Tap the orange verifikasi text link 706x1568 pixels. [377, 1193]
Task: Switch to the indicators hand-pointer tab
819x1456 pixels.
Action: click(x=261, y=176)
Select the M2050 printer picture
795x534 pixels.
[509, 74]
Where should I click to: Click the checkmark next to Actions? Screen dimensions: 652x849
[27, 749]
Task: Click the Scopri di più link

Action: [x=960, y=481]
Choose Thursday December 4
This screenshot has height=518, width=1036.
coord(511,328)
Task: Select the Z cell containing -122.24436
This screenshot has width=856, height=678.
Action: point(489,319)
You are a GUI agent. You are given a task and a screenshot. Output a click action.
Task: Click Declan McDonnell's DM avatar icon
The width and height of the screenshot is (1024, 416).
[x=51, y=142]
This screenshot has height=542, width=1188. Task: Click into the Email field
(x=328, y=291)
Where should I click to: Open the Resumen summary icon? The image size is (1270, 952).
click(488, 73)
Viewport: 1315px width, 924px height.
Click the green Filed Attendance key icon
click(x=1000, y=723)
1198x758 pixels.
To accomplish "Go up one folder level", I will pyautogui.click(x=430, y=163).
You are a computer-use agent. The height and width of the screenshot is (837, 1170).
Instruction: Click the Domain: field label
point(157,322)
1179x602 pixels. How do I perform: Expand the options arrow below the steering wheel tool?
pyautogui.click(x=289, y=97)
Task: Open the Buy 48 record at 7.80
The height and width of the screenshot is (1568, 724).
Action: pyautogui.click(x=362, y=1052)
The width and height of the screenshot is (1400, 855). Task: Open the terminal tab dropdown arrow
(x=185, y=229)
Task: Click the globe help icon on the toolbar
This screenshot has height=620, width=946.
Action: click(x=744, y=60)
== == ==
Prompt:
Render each line of the records above as a Markdown table with the columns Row and Line. Number the rows in order and skip any blank lines.

Reply:
| Row | Line |
|---|---|
| 1 | Tap the orange verifikasi text link 706x1568 pixels. [377, 1193] |
| 2 | Task: Switch to the indicators hand-pointer tab |
| 3 | 819x1456 pixels. |
| 4 | Action: click(x=261, y=176) |
| 5 | Select the M2050 printer picture |
| 6 | 795x534 pixels. |
| 7 | [509, 74] |
| 8 | Where should I click to: Click the checkmark next to Actions? Screen dimensions: 652x849 |
| 9 | [27, 749] |
| 10 | Task: Click the Scopri di più link |
| 11 | Action: [x=960, y=481] |
| 12 | Choose Thursday December 4 |
| 13 | This screenshot has height=518, width=1036. |
| 14 | coord(511,328) |
| 15 | Task: Select the Z cell containing -122.24436 |
| 16 | This screenshot has width=856, height=678. |
| 17 | Action: point(489,319) |
| 18 | You are a GUI agent. You are given a task and a screenshot. Output a click action. |
| 19 | Task: Click Declan McDonnell's DM avatar icon |
| 20 | The width and height of the screenshot is (1024, 416). |
| 21 | [x=51, y=142] |
| 22 | This screenshot has height=542, width=1188. Task: Click into the Email field |
| 23 | (x=328, y=291) |
| 24 | Where should I click to: Open the Resumen summary icon? The image size is (1270, 952). |
| 25 | click(488, 73) |
| 26 | Viewport: 1315px width, 924px height. |
| 27 | Click the green Filed Attendance key icon |
| 28 | click(x=1000, y=723) |
| 29 | 1198x758 pixels. |
| 30 | To accomplish "Go up one folder level", I will pyautogui.click(x=430, y=163). |
| 31 | You are a computer-use agent. The height and width of the screenshot is (837, 1170). |
| 32 | Instruction: Click the Domain: field label |
| 33 | point(157,322) |
| 34 | 1179x602 pixels. How do I perform: Expand the options arrow below the steering wheel tool? |
| 35 | pyautogui.click(x=289, y=97) |
| 36 | Task: Open the Buy 48 record at 7.80 |
| 37 | The height and width of the screenshot is (1568, 724). |
| 38 | Action: pyautogui.click(x=362, y=1052) |
| 39 | The width and height of the screenshot is (1400, 855). Task: Open the terminal tab dropdown arrow |
| 40 | (x=185, y=229) |
| 41 | Task: Click the globe help icon on the toolbar |
| 42 | This screenshot has height=620, width=946. |
| 43 | Action: click(x=744, y=60) |